Every additional layer costs energy. Every retry, every reasoning loop, every filter is another inference call across thousands of GPUs. And the output is still indeterministic. More power, more compute, more water, more land, all to push the percentile from P85 to P90.
A system that cannot produce deterministic output should not be the decision-maker in life-critical paths. Schmidt, as chair of the Pentagon’s Defense Innovation Board, co-authored the guidelines on exactly this point: AI is not reliable enough for lethality decisions, and it is unlikely to be so for a very long time.
That conclusion does not stop at warfare. When a DNS query resolves, it resolves to the same address every time. When a circuit breaker trips, it trips at the same threshold every time. These systems work because their behavior is predictable, verifiable, and repeatable. AI meets none of those criteria. The industry is betting that a deep enough filter stack will compensate for a foundation that is, by design, indeterministic. That is not engineering. That is hope.
The headcount fallacy#
Callison-Burch posed a question to the audience: “Do I want my company to be more productive with the same staff, or do I want to be the same level with half the staff?” He urged the growth path.
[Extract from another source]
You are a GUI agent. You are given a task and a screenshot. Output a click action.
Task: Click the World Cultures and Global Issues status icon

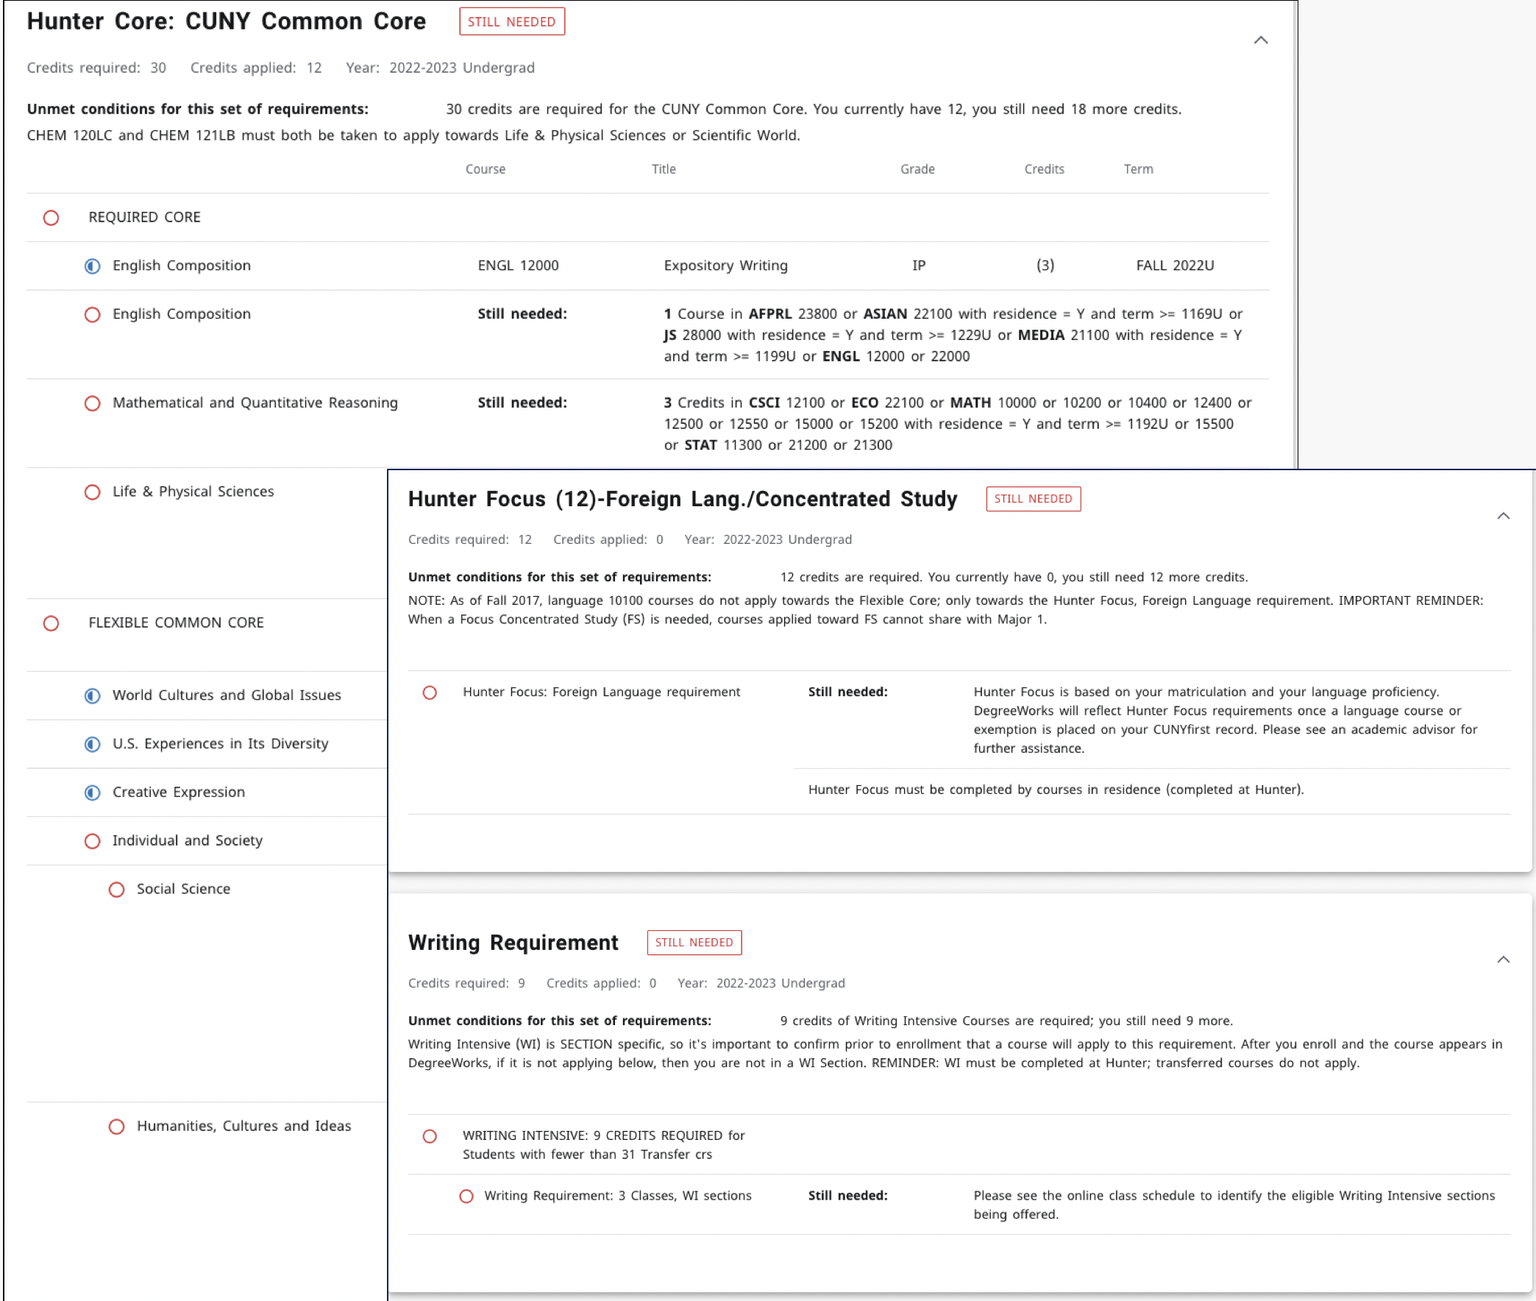click(92, 696)
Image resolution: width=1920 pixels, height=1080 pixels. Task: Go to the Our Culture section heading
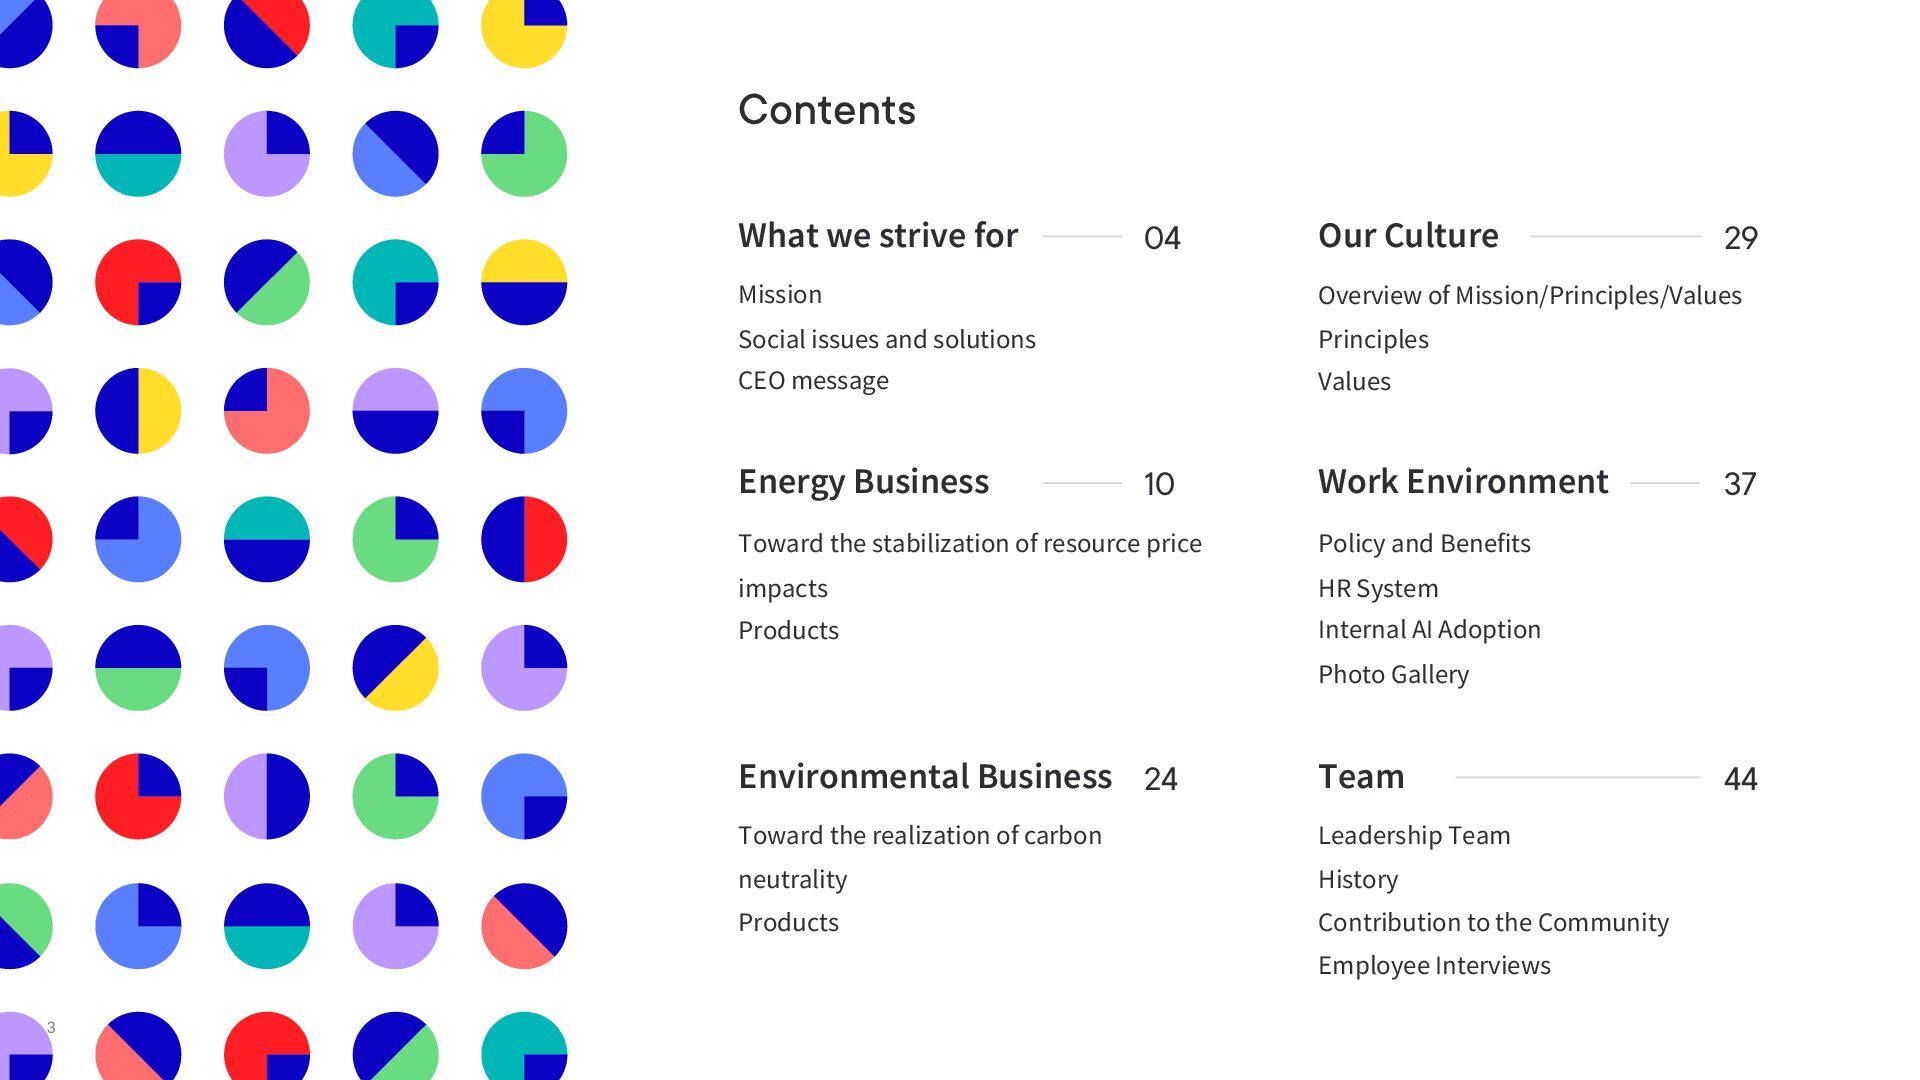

The framing assumes “the same level” is acceptable. Companies are already cutting corners. Teams are already understaffed. Technical debt is already compounding. The people being cut are the ones who would otherwise be fixing those problems. And the workload does not disappear. It shifts upward. If junior engineers are replaced by AI-generated code, the senior engineers who remain inherit the review burden for every line of output. The volume increases. The liability stays with the humans who approved it, not the system that generated it.
The review problem also gets harder. A junior engineer writing bad code is usually obvious: wrong patterns, missing edge cases, things that visibly do not look right. AI-generated bad code follows conventions, passes linters, and reads clean. The failure is in the logic, not the syntax. A human reviewer catches this because they think across all dimensions of the problem at once. The model cannot. It produced the code one token at a time, optimizing for probability, not correctness. The reviewer is no longer looking for bad code. They are looking for plausible code that is subtly wrong, produced by a system that does not understand why it is wrong.
The humans who remain become the filter stack, with less capacity, more volume, and more liability than the team they replaced.
Pick one#
If AI is just math, govern it like math. Prove its properties. Certify its outputs. Hold it to the same standards as every other engineered system in a critical path.
If AI requires AI to control it, stop calling it math. Call it what it is: an unreliable component that requires extensive probabilistic error correction to produce usable output, consuming historic amounts of energy in the process.
The industry wants both stories. “It’s just math” when regulators come asking. “It’s intelligent” when investors come buying. “AI will control AI” when engineers come worrying. These framings are not compatible. One of them has to go.
Today, the model is limited. The loop proves it. Every retry, every filter, every human reviewer in the stack is there because the model cannot account for all the dimensions that matter. That is not a system you deploy into critical infrastructure. That is a system you build guardrails around and use where failure is tolerable.
And if we ever build a model that is not limited? One that can account for all dimensions without the loop? Then “it’s just math” stops being reassuring and starts being the most dangerous sentence in the industry. A system that actually understands is not one you wave away as arithmetic. It is the one you scrutinize the hardest.
Either way, “it’s just math” fails. Today, because the math is limited. Tomorrow, because if it stops being limited, no one should be calm about that.